:: THE DATA ::
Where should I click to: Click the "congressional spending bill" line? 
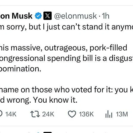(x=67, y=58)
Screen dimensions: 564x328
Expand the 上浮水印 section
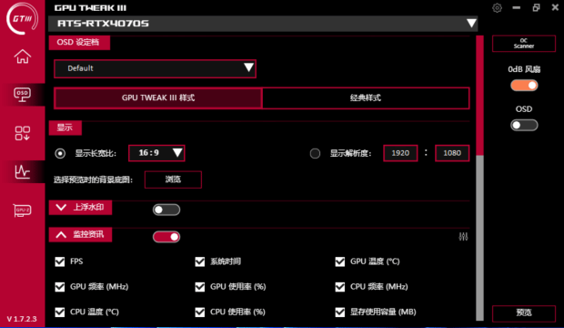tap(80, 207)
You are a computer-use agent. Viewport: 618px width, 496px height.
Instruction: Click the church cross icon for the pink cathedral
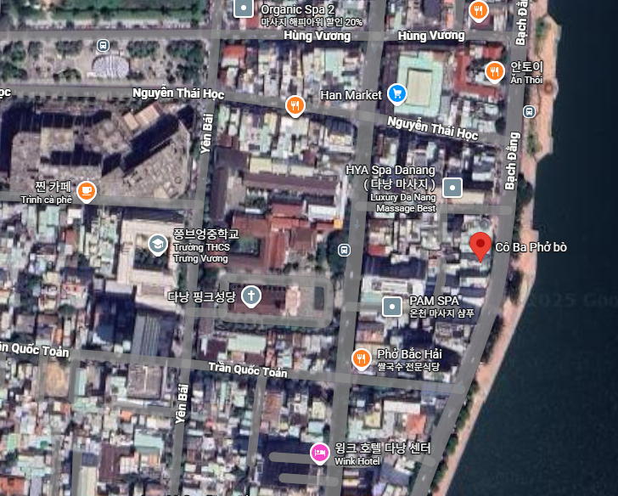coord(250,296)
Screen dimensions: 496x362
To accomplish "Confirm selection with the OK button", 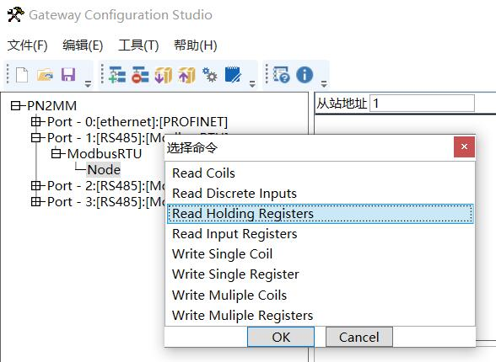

:: WHAT TO PRODUCE ::
Leave out the pictures and return the rest of the records exactly.

:: WRITTEN ANSWER ::
Where should I click to: Click the "congressional spending bill" line? 
(x=67, y=58)
Screen dimensions: 564x328
Expand the 上浮水印 section
tap(80, 207)
You are a computer-use agent. Viewport: 618px width, 496px height.
Instruction: Click the church cross icon for the pink cathedral
coord(250,296)
Screen dimensions: 496x362
To accomplish "Confirm selection with the OK button", 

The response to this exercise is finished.